Gideon Levy is the angry leftist of Haaretz, meaning he’s pushing the envelope leftward in a newspaper that’s already kind of over the precipice. And Gideon Levy has an agenda which he pushes relentlessly, to vilify Israelis who live in Judea and Samaria and to usher in a Palestinian State, God forbid.
The Israeli left has had a relatively easy time vilifying settlements. In Israel’s leftist vernacular, the settlers have a similar status to that of American welfare mothers in Republican politics: it’s all their fault. Every morsel of food given to the settlers is stolen directly from the mouths of babes in Sderot. Every road paved, every electric line added to Judea and Samaria communities are booty from the poor neighborhoods of south Tel Aviv.
In Israel’s leftist culture those are axioms that no longer require proof, such as the fact that the settlers pay a higher per capita tax rate, and put in many more reserve duty days than Israelis in “Israel proper.” And so, the issue of “thinning out” the settlements, or deporting all of them, has been received with less resistance than one might imagine, and it’s still being pushed by the media, day in and day out.
The part of the anticipated peace deal that’s been less easy to market to Israelis, even if they live in Ramat Aviv, the Labor-enclave in affluent north Tel Aviv, is the demand that the Palestinians recognize Israel as a Jewish state.
Gideon Levy on Sunday set out to mock this sentiment, calling it an obsession. He writes that Israel’s inane demand to be recognized as Jewish reminds him of a neighbor he had as a child, a Holocaust survivor, who was obsessed with making sure her front door was locked when she left the house.
Levy compares that lady’s obsession with Israel’s insistence on the Jewish identity thing, concluding that both are equally sick. Israel, he argues, is basing its entire political process on this obsessive need to be Jewish, be it the peace deal, the treatment of illegal African migrants, the drive to change the demographic imbalance in the Galilee region.
In a world in which there are no more ethnically pure countries, Levy argues, Israel stands out with its wish to maintain its Jewish supremacy. Even, he says, at the cost of remaining a democracy.
Does the notion of Israel remaining a Jewish State offend you? Probably not, seeing as you’re reading a strongly pro-Zionist website. Having been born and grown up in this Jewish State, I suppose asking this question would be like asking a fish if he’s troubled by living in water.

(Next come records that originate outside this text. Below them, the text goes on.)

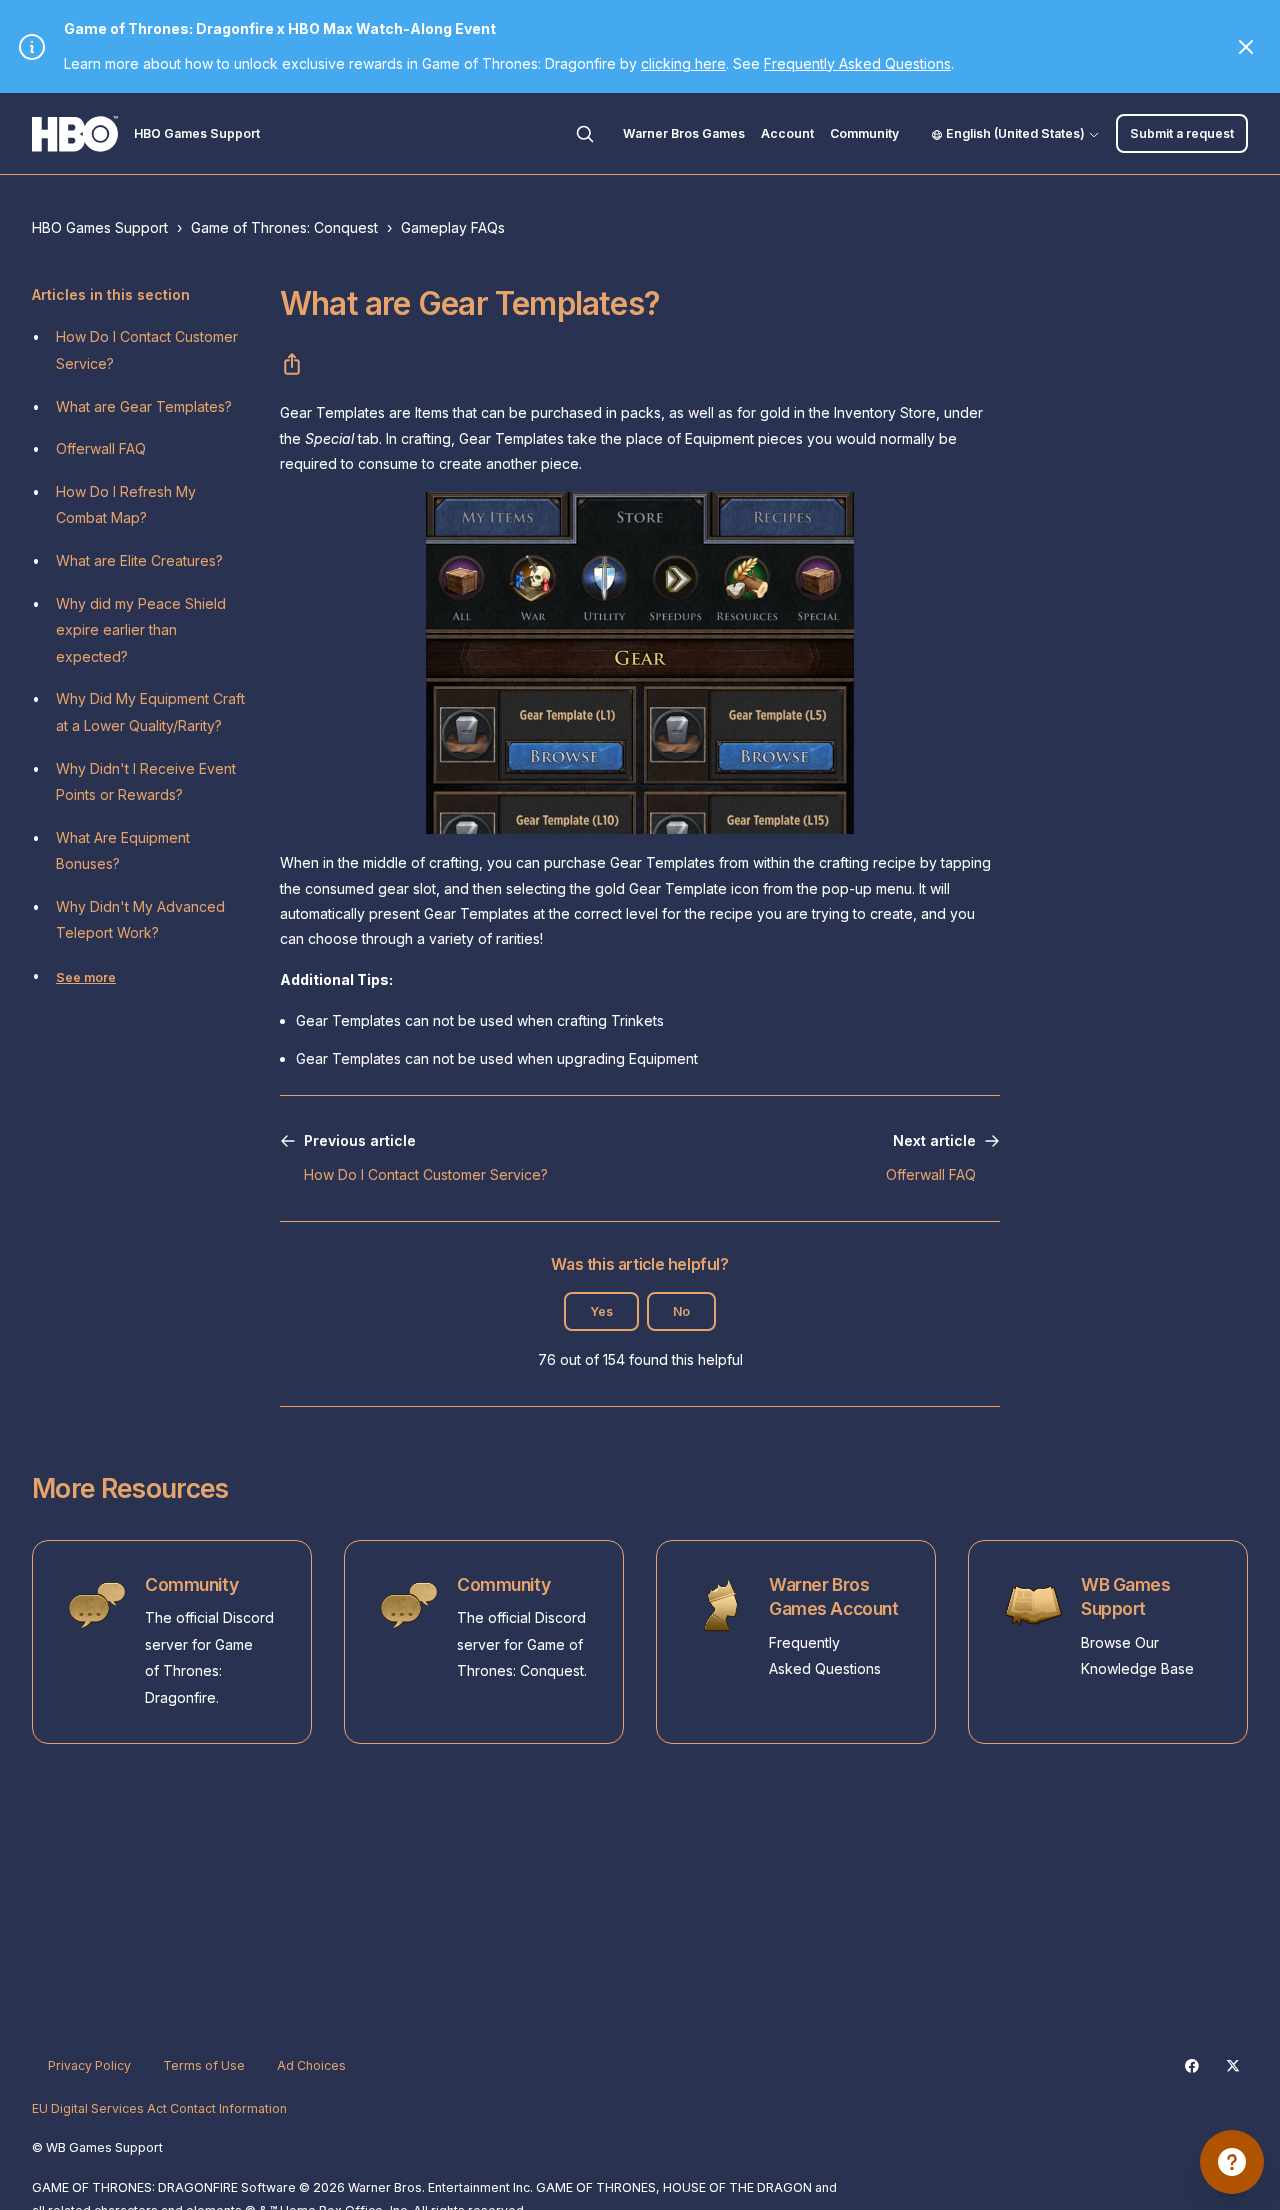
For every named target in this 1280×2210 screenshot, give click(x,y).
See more (86, 977)
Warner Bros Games (684, 133)
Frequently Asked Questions (857, 63)
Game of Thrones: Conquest (284, 227)
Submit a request (1182, 133)
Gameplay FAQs (453, 227)
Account (787, 133)
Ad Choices (311, 2065)
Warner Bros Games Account (833, 1597)
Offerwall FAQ (101, 448)
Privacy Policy (89, 2065)
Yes (601, 1311)
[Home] (75, 134)
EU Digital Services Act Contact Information (159, 2108)
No (681, 1311)
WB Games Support (1126, 1597)
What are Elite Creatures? (139, 560)
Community (864, 133)
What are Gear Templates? (144, 406)
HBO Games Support (100, 227)
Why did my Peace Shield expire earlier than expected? (141, 630)
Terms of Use (204, 2065)
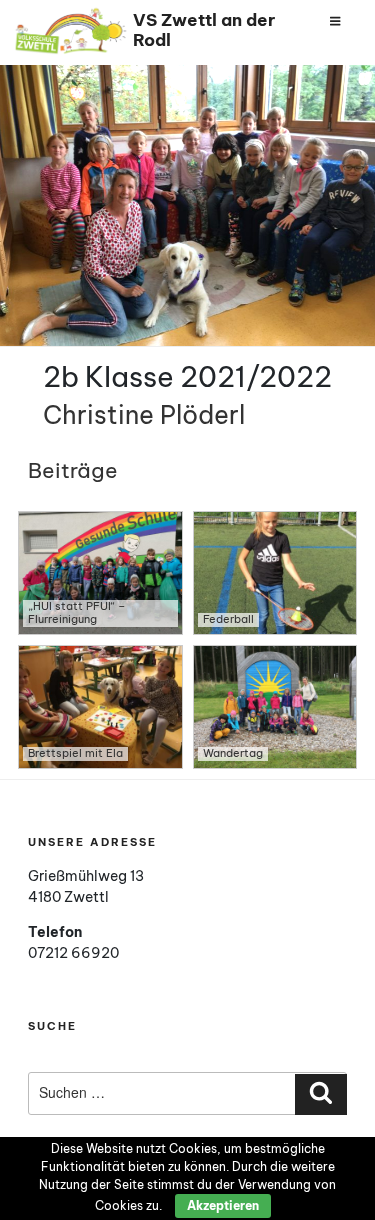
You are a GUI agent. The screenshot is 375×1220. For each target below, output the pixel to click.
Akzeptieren (223, 1205)
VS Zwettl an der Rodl (204, 29)
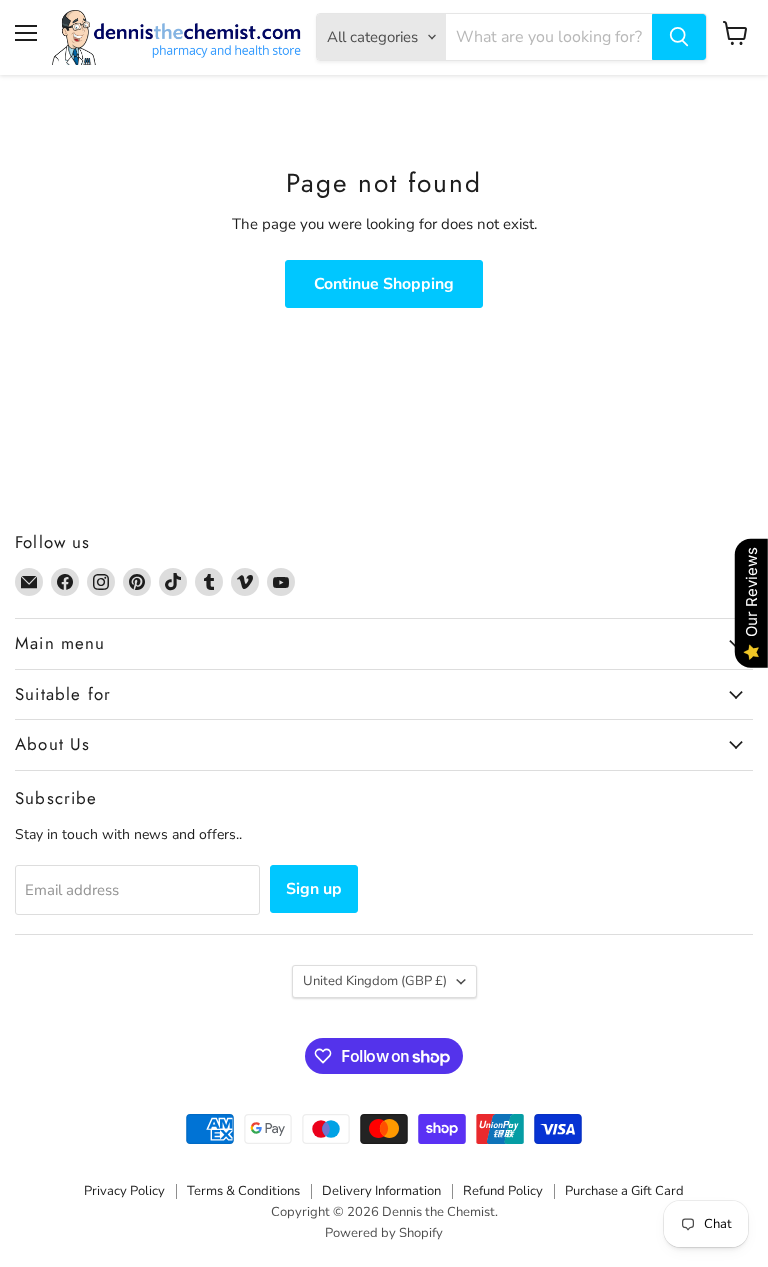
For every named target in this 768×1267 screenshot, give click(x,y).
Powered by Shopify (384, 1233)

It’s a fact of life.
But I can certainly understand and support the demand on the part of Israel’s peace negotiators (while not wishing them any success at all, God willing) that a new Palestinian State officially recognize and uphold the Jewish character of Israel.
So far, the best we got out of the Arabs on that count has been to recognize that Israel is a cancer in the body of the great Arab nation. The Arab view of history and geography, since the year 699, when Mohammed’s hordes began to fill up the vacuum left behind by the Roman Empire, has been that the world is comprised of two parts: the part conquered by Islam and the part yet to be conquered by Islam.
I don’t wish to go into whether this conquest is through warlike or peaceful means, the view is the same if you’re an Al Qaeda terrorist or a peaceful moderate, and I don’t begrudge them their point of view.